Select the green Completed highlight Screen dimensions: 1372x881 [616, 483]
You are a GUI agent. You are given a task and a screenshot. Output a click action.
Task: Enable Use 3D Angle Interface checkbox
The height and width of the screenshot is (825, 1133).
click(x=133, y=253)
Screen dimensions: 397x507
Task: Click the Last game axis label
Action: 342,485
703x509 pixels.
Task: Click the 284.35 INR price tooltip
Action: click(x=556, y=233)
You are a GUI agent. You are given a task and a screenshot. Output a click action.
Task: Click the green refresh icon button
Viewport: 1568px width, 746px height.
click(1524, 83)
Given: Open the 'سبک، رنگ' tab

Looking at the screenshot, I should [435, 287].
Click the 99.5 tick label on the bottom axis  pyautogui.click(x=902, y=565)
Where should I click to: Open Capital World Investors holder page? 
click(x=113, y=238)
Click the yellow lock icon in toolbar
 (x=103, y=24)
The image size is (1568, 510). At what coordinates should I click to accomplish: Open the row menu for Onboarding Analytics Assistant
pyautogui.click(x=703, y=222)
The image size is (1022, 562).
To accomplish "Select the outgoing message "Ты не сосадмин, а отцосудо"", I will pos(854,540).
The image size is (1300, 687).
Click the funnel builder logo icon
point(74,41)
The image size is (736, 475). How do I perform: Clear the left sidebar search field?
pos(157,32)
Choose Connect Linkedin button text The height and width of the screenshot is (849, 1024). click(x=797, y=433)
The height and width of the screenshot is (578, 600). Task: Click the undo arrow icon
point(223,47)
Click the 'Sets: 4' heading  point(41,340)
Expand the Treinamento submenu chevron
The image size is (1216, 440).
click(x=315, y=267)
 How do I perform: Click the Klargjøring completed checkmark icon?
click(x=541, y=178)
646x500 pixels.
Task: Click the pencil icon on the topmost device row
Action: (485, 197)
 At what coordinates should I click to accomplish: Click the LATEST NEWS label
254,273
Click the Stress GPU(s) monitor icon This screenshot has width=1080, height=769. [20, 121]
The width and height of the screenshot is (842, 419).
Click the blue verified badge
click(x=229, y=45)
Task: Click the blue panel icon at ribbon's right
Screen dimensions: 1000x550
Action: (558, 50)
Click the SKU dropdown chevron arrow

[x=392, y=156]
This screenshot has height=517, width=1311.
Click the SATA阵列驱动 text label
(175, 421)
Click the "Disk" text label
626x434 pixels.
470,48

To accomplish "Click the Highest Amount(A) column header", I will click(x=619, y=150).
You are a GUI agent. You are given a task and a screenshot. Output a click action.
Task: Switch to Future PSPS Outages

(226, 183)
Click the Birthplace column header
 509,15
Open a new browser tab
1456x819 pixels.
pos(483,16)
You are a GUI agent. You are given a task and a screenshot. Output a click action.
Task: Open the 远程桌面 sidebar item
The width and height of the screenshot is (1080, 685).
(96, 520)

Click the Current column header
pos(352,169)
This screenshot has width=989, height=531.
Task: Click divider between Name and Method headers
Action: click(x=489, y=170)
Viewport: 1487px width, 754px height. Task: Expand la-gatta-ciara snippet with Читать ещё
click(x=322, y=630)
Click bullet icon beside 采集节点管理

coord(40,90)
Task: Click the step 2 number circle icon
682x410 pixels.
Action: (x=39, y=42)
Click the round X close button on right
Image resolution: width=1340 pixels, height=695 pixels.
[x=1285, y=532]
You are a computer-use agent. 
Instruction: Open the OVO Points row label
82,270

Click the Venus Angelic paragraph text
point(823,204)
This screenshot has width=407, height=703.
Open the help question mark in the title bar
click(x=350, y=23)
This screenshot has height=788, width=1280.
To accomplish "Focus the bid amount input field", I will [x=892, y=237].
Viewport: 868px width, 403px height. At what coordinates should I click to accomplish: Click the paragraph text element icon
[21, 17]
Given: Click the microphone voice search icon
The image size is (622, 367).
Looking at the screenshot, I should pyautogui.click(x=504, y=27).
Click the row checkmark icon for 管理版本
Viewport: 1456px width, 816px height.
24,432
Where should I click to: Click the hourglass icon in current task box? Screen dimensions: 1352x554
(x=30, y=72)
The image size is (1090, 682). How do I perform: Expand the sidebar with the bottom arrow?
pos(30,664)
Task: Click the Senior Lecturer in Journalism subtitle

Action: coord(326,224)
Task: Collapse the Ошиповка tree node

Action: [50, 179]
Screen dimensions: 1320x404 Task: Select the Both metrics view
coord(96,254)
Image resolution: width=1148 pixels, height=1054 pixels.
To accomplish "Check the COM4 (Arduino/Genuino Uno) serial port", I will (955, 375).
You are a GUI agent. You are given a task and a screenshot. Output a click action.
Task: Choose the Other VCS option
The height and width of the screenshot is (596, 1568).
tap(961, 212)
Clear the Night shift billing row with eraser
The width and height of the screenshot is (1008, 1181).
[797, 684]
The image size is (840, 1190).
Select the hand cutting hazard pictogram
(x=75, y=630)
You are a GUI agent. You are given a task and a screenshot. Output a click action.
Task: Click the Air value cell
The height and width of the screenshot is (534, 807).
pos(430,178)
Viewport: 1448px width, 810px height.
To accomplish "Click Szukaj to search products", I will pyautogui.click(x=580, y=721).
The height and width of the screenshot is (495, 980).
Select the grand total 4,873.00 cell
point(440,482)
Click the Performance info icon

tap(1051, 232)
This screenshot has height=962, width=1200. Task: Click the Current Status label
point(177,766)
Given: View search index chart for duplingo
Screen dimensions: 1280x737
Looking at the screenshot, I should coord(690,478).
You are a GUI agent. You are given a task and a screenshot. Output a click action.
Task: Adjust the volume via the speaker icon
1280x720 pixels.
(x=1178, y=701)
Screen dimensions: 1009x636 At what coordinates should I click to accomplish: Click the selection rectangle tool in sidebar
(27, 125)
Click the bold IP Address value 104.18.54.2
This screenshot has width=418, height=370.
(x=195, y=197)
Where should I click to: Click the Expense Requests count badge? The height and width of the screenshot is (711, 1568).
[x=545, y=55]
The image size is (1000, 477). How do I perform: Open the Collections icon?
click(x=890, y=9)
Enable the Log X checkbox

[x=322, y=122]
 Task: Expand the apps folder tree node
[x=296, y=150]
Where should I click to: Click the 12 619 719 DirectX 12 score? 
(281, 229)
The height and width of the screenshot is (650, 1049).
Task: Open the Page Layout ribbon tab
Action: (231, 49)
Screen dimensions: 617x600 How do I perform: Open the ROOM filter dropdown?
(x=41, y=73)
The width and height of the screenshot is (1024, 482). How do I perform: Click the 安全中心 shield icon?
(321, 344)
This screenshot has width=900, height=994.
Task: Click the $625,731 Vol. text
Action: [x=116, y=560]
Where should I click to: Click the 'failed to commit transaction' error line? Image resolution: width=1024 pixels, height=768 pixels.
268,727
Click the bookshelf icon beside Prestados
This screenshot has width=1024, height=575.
····················
▶ _Assignment_
Copy every line above in which the string "Choose" shows up.

▶ _Final answer_
Choose Connect Linkedin button text The height and width of the screenshot is (849, 1024). click(x=797, y=433)
Task: Choose the Other VCS option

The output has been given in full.